1912 kehrte er an die Universität Zürich zurück und begann seine Karriere in der Forschung. Dort wurde er auch wenige Jahre später als Nachfolger von Justus Gaule zum Leiter des Instituts für Physiologie ernannt. Welche Stationen er im Rahmen seiner Forschungstätigkeit dabei besuchte, zeigt die nachfolgende Tabelle.
Zeitraum | Ereignis |
1912 | Assistent Justus Gaules am Physiologischen Institut der Universität Zürich |
1913 bis 1917 | Tätigkeit als Privatdozent |
1913, 1915/16 | Forschungsaufenthalte am Physiologischen Institut der Universität Bonn |
ab 1917 | Professor für Physiologie an der Universität Zürich, Ernennung zum Direktor des Physiologischen Instituts |
ab 1924 | Forschung zum Zwischenhirn, angrenzenden Abschnitten und dem vegetativen Nervensystem |
Hess setzte seine Forschungsarbeit bis ins Alter fort, bis er sich 1951 zu Ruhe setzte. Am 12. August 1973 verstarb er schliesslich in Ascona. Er hinterliess eine reiche wissenschaftliche Erbschaft in den Bereichen der Physiologie und Neurophysiologie. Seine Arbeit wird noch heute von Forschern/-innen auf der ganzen Welt geschätzt.
Hess – Medizinischer Werdegang
Obwohl Walter Rudolf Hess zunächst eine Karriere in der Augenheilkunde begann, galt sein eigentliches Interesse schon während des Medizinstudiums der Wissenschaft. Bereits seine Dissertation im Jahr 1906 befasste sich mit der Physiologie und handelte von der Viskosität des Blutes. Nach wenigen Jahren der Tätigkeit als Augenarzt, verliess Hess diese Fachrichtung daher endgültig, um sich vollends der Forschung widmen zu können.

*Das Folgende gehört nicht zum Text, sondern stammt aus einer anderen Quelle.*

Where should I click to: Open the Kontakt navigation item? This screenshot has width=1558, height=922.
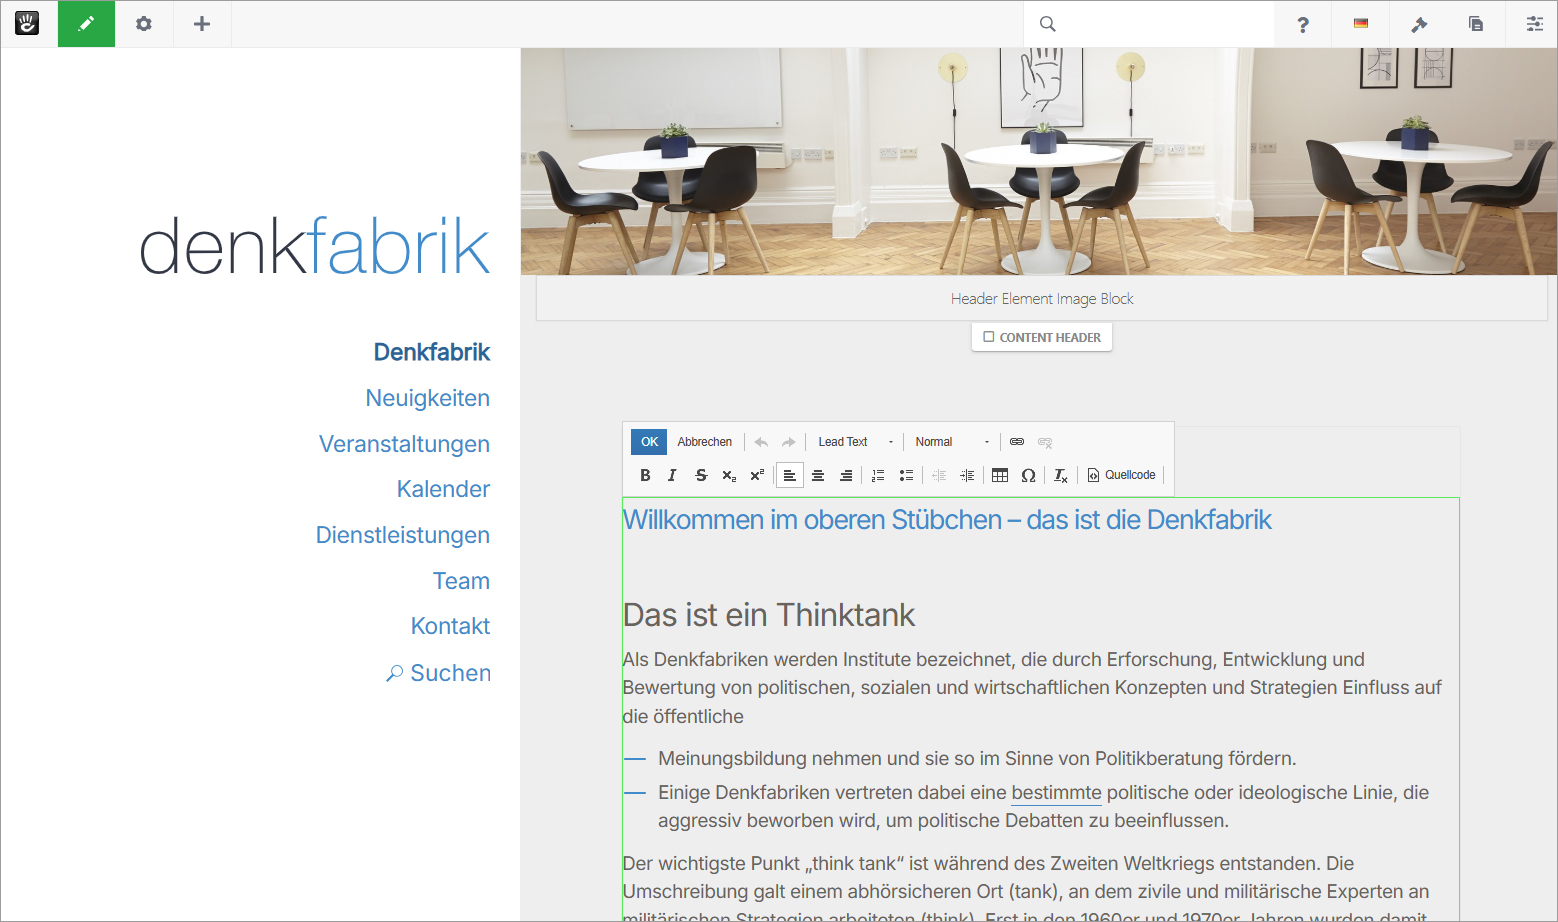tap(450, 626)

Nach seiner Anstellung als Assistent am Institut für Physiologie im Jahr 1912 folgten diverse Forschungsaufenthalte im Ausland, bevor er 1917 die Professur für Physiologie an der Universität Zürich erhielt. Ausserdem wurde er zum Direktor des Instituts gewählt.

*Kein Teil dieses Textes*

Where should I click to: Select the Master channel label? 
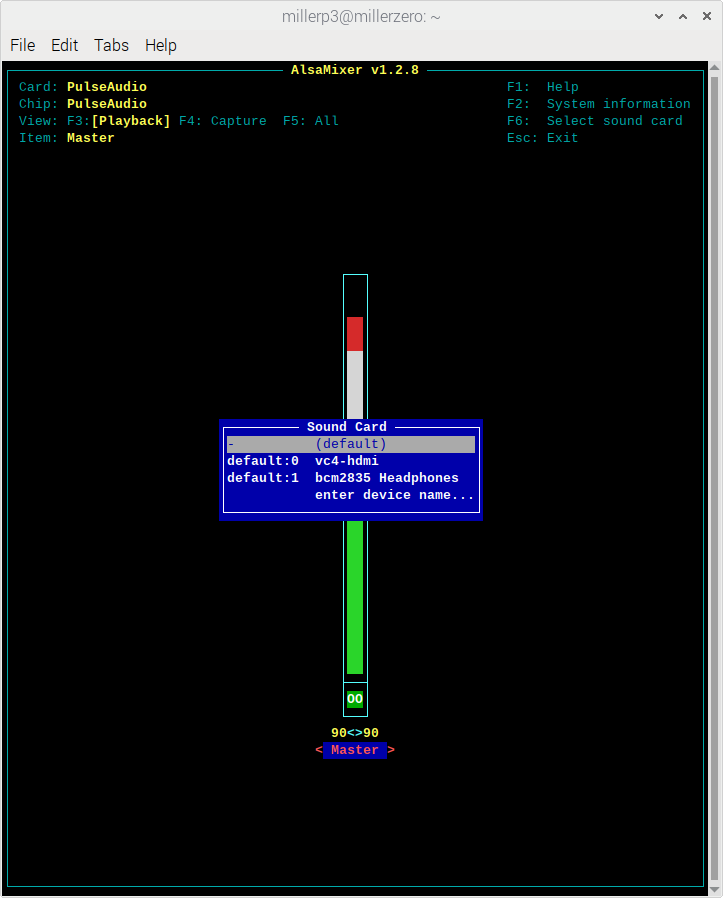pos(355,750)
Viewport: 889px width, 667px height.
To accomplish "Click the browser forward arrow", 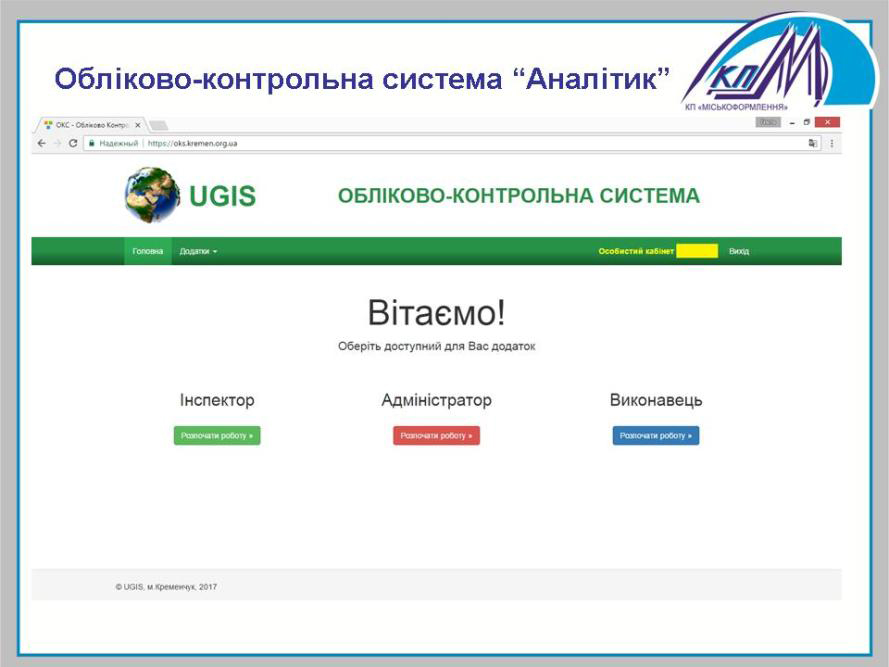I will [56, 143].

Seine bahnbrechenden Erkenntnisse im Bereich der Neurophysiologie durch seine Forschungsarbeit am Zwischenhirn brachte Professor Doktor Walter Rudolf Hess im Jahr 1949 am Höhepunkt seiner medizinischen Karriere schlussendlich den Nobelpreis für Physiologie oder Medizin ein. Dieser verhalf ihm zu internationaler Bekanntheit und Anerkennung.
Hess – Forschungsgebiete
Hess befasste sich wissenschaftlich zunächst mit der Regulierung des Blutkreislaufs und der Atmung sowie der Verdauung. Später begann er mit Hilfe von Reizexperimenten Untersuchungen am Zwischenhirn. Dabei entdeckte er, dass das autonome Nervensystem im Zwischenhirn organisiert und koordiniert wird. Diesen Entdeckungen verdankte er auch den Nobelpreis.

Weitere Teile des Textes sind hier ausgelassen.